• _YOUR INSTRUCTIONS_: Your answer must be an exact transcription of every record below, with the pictures omitted.

• _GIVEN RECORDS_:

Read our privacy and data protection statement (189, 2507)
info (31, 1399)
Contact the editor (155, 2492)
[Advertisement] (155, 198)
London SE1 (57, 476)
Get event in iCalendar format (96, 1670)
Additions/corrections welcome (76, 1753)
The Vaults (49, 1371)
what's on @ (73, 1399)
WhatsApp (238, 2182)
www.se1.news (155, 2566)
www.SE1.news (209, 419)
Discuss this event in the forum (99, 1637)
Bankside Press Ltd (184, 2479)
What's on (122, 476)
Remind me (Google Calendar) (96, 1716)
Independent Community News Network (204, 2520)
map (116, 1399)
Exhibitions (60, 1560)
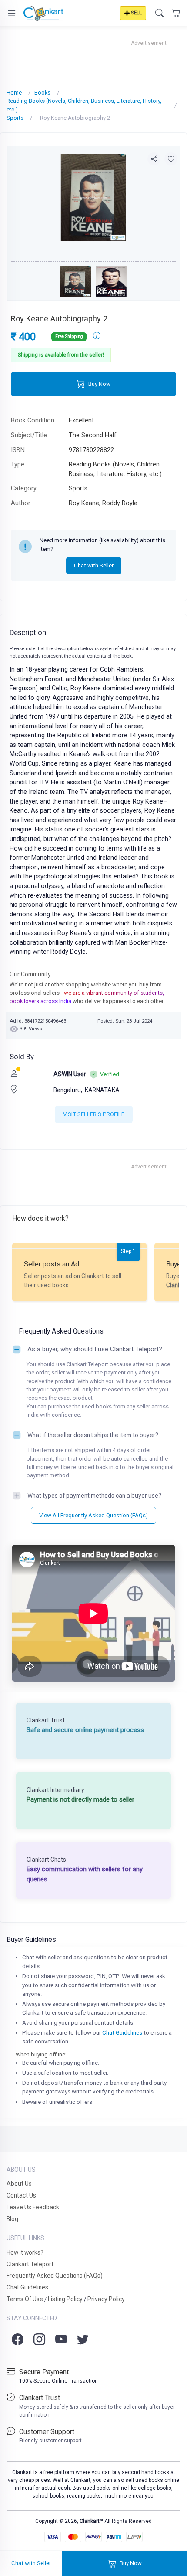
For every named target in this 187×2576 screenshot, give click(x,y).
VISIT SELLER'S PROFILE (93, 1114)
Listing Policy (65, 2299)
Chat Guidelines (122, 2032)
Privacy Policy (106, 2299)
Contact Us (21, 2195)
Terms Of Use (25, 2299)
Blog (12, 2218)
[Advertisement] (93, 58)
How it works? (25, 2252)
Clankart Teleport (30, 2264)
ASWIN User (69, 1073)
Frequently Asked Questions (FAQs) (55, 2275)
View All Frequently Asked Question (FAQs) (93, 1515)
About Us (19, 2183)
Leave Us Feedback (33, 2207)
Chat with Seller (94, 565)
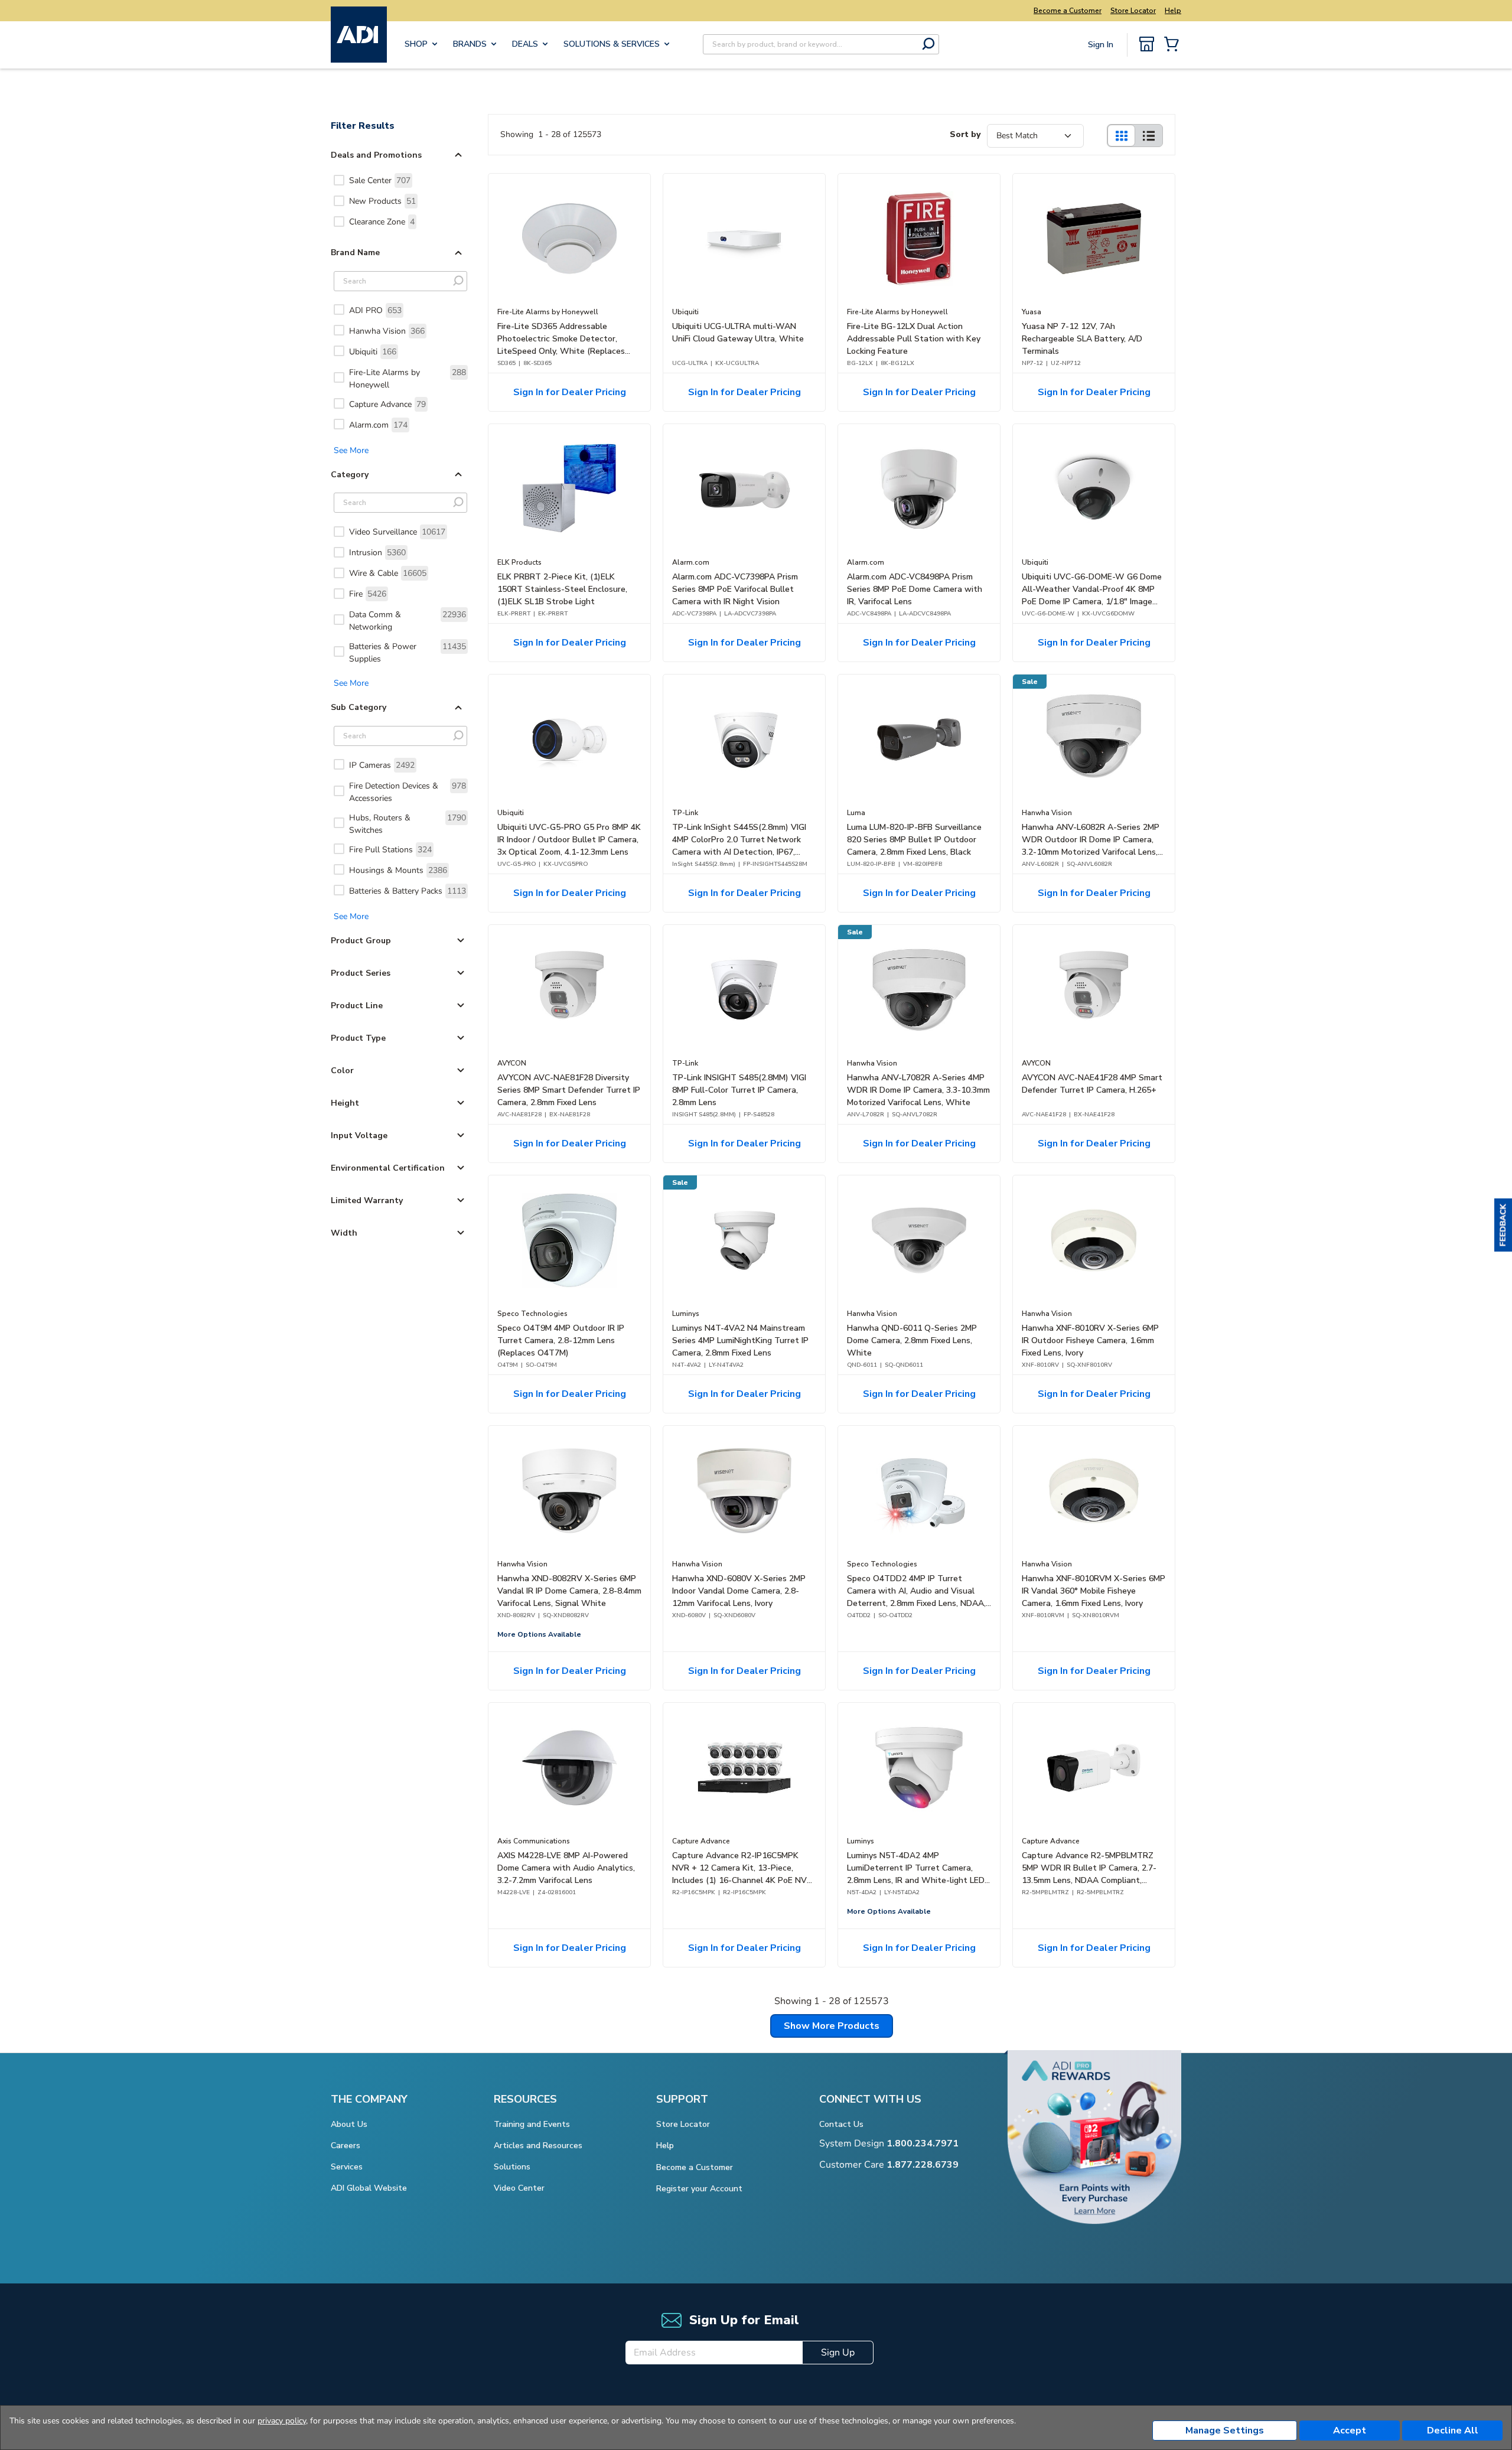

• _SOLUTION BELOW_:
Read our privacy and data protection statement (189, 2507)
info (31, 1399)
Contact the editor (155, 2492)
[Advertisement] (155, 198)
London SE1 (57, 476)
Get event in iCalendar format (96, 1670)
Additions/corrections welcome (76, 1753)
The Vaults (49, 1371)
what's on @ (73, 1399)
WhatsApp (238, 2182)
www.se1.news (155, 2566)
www.SE1.news (209, 419)
Discuss this event in the forum (99, 1637)
Bankside Press Ltd (184, 2479)
What's on (122, 476)
Remind me (Google Calendar) (96, 1716)
Independent Community News Network (204, 2520)
map (116, 1399)
Exhibitions (60, 1560)
For every named target in this 187×2576 screenshot, give click(x,y).
VISIT SELLER'S PROFILE (93, 1114)
Listing Policy (65, 2299)
Chat Guidelines (122, 2032)
Privacy Policy (106, 2299)
Contact Us (21, 2195)
Terms Of Use (25, 2299)
Blog (12, 2218)
[Advertisement] (93, 58)
How it works? (25, 2252)
Clankart Teleport (30, 2264)
ASWIN User (69, 1073)
Frequently Asked Questions (FAQs) (55, 2275)
View All Frequently Asked Question (FAQs) (93, 1515)
About Us (19, 2183)
Leave Us Feedback (33, 2207)
Chat with Seller (94, 565)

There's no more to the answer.